Obiettivo:
Ricopia parola per parola tutti i record che seguono, senza alcuna modifica.

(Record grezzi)
........

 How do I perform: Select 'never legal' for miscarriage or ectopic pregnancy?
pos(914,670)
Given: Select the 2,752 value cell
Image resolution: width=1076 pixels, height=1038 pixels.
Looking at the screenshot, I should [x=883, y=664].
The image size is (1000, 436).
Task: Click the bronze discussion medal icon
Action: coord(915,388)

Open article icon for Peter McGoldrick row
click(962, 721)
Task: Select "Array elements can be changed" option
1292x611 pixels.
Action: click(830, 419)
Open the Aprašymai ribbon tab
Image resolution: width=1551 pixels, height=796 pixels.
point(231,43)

........

Risposta corretta:
 How do I perform: Select 'never legal' for miscarriage or ectopic pregnancy?
pos(914,670)
Given: Select the 2,752 value cell
Image resolution: width=1076 pixels, height=1038 pixels.
Looking at the screenshot, I should [x=883, y=664].
The image size is (1000, 436).
Task: Click the bronze discussion medal icon
Action: coord(915,388)

Open article icon for Peter McGoldrick row
click(962, 721)
Task: Select "Array elements can be changed" option
1292x611 pixels.
Action: click(830, 419)
Open the Aprašymai ribbon tab
Image resolution: width=1551 pixels, height=796 pixels.
point(231,43)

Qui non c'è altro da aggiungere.